Sehabis salat Subuh tadi, Hagia melantunkan doa yang sama agar bisa bertemu Fashion. Betapa senangnya anak sinetron ketika ibunya malah mengajak mereka mendatangi kediaman lelaki itu.
”Kuat lagi.”
Hagia mengangguk.
”Om Iooon! Bangun bangun! Hagia sama Nei di luar. Sarapan yook, Om Ion.”
Pintu terbuka. Seorang pria bertubuh tinggi dan atletis berambut front puff memegang daun pintu. Pria itu berkaus putih dan celana hitam panjang. Seulas senyum dia berikan kepada Hagia.
”Om Ganteng, ada Om Ion tak?” tanya Hagia yang mendongak.
Amir membuka pintu lebar-lebar. ”Ada.”
”Nei. Om Ion-nya ada.” Hagia melapor sembari berjalan ke kendaraan roda dua ibunya. Hagia mengambil kantung yang tergantung di sepeda motor.
”Om Om. Hagia mau sarapan sama Om Ion. Om ikut, ya,” ajaknya. ”Nei! Ayo sini.”
Neima menstandarkan kendaraan roda dua di halaman. Berjalan ke pintu kosan Fashion. Wanita yang memakai jaket dan jilbab pasmina itu mengulas senyum kepada pemuda yang membukakan pintu untuknya dan Hagia.
”Ion masih tidur. Demamnya udah mulai turun sejak dua jam lalu. Masuk aja, Kak.”
Amir juga mengambil duduk di atas tempat tidur Fashion agar tempat di lantai lebih luas bagi ibu dan anak itu.
”Badannya panas, ya?” tanya Neima.
”Semalam, iya. Sekarang,” Amir menyentuh leher Fashion, ”agak mendingan setelah dibawa ke dokter.”
Neima mengangguk. Dia memandang wajah pemuda yang sedang tidur itu.
”Kami membawa makanan. Ini untukmu. Makanlah.”
Amir hanya tersenyum. Lantas dia menggeleng.
”Kalau boleh, saya ingin tidur saja. Boleh minta waktu Kakak dan adik sebentar di sini menunggu Ion, Kak?”
”Bawalah kotak ini. Sarapan dulu sebelum tidur.”
Amir menerima kotak styrofoam dari Neima. ”Ion pasti kaget waktu bangun,” ucapnya.
Neima hanya menatap datar kepada pemuda itu.
”Nama adik siapa?” tanya Amir sebelum pergi.
”Hagia.” Hagia mengulurkan tangannya. ”Nama Om Ganteng siapa?”
”Om Amir.”
Hagia tersenyum lebar. ”Nama Nei, Neima. Nei punya londri loh. Om Amir kalo capek cuci baju sendiri, ke rumah Hagia kayak Om Ion, ya.”
”Pasti,” ucap Amir menjanjikan.
”Langganan ya, Om,” tambah anak kecil itu.
Amir mengacak rambut Hagia. Mengokekan. ”Om Amir titip Om Ion, ya. Om Ion-nya sakit. Hagia di sini sampe Om Ion bangun mau, ya?”
Hagia mengangguk semangat. ”Hagia boleh tak di sininya lama?”
Amir memberikan jempol.
”Makasih, Om,” balas Hagia.
Amir berpamitan kepada ibu dan anak itu. Sekarang hanya ada Hagia dan Neima di kamar kos Fashion Klein.
”Nei Nei. Om Ion kok bisa sakit, Nei?”
Neima memandangi Hagia yang menatapnya dengan mata polosnya.
”Mungkin ada virusnya di darah Om Ion.”
”Virus itu racun, Nei?”
Neima mengangguk. ”Semacam itu. Kalau orang kecapekan, makan kurang teratur, dan jarang olahraga, bisa cepat kena virusnya.”

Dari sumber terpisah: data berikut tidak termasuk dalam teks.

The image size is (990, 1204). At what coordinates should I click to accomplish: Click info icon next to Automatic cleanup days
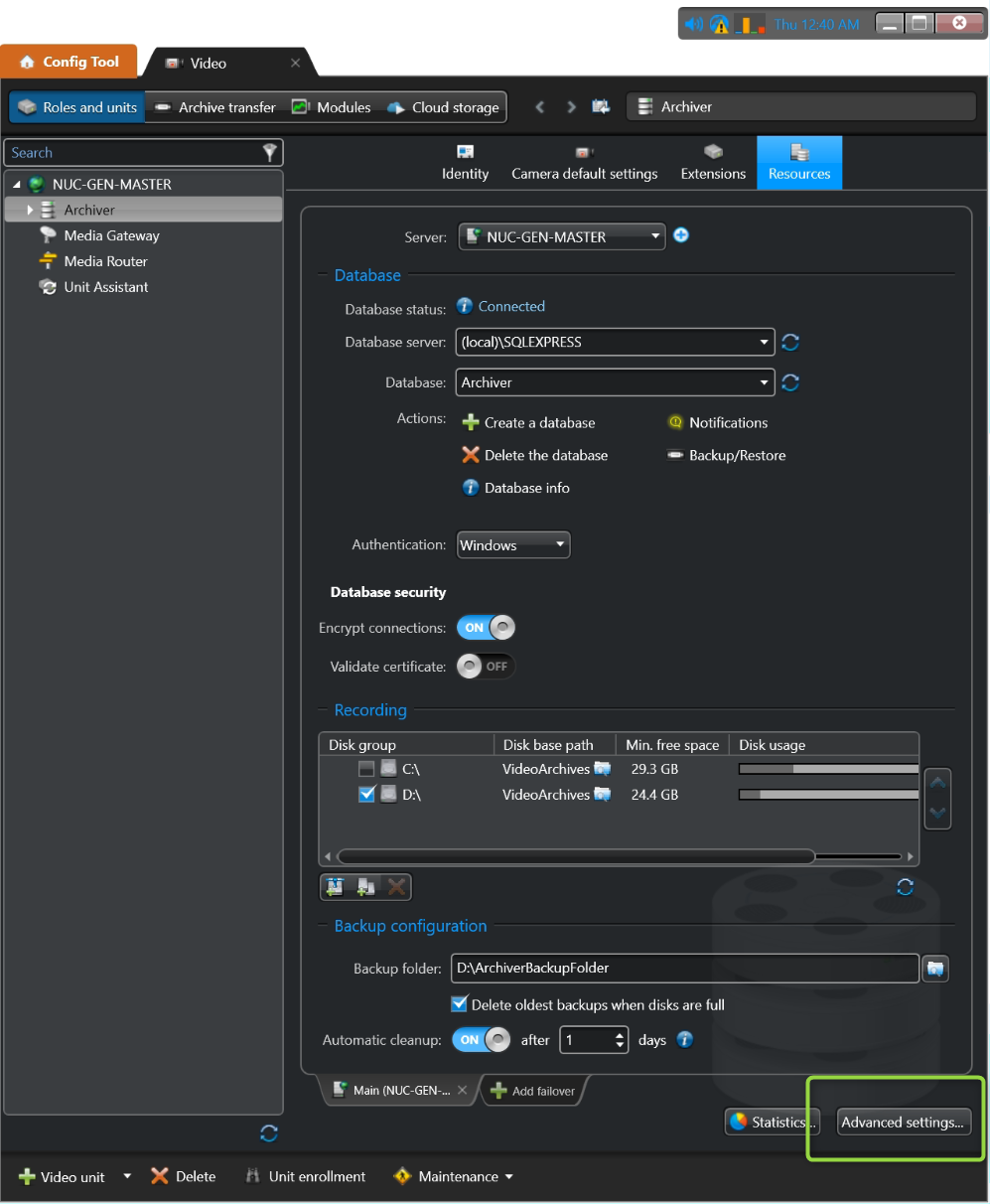coord(685,1040)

”Om Ion malas olahraga, Nei? Kenapa Nei nggak ajak Om Ion lari pagi?”
Neima suka lari di pagi atau sore hari. Kalau sore, biasanya Hagia ikut. Kalau Neima tidak lari sore, kata Neima dia sudah melakukannya pagi-pagi.
”Rumahnya jauh, Hagia.”
”Nei. Om Ion kenapa nggak mau bangun? Kan Hagia ngomongnya berisik.”
Neima melirik pemuda di balik selimut dan memeluk guling itu. ”Mungkin ngantuk sekali.”
”Nei. Hagia juga ngantuk.”
Aduan Hagia membuat bibir Neima melebar. Diliriknya jam dinding kamar Fashion. Menunjuk pukul tujuh lewat lima belas menit. Memang biasanya Hagia kembali tidur di jam ini.
”Ke mari dipangku Nei.” Neima menyilangkan kakinya.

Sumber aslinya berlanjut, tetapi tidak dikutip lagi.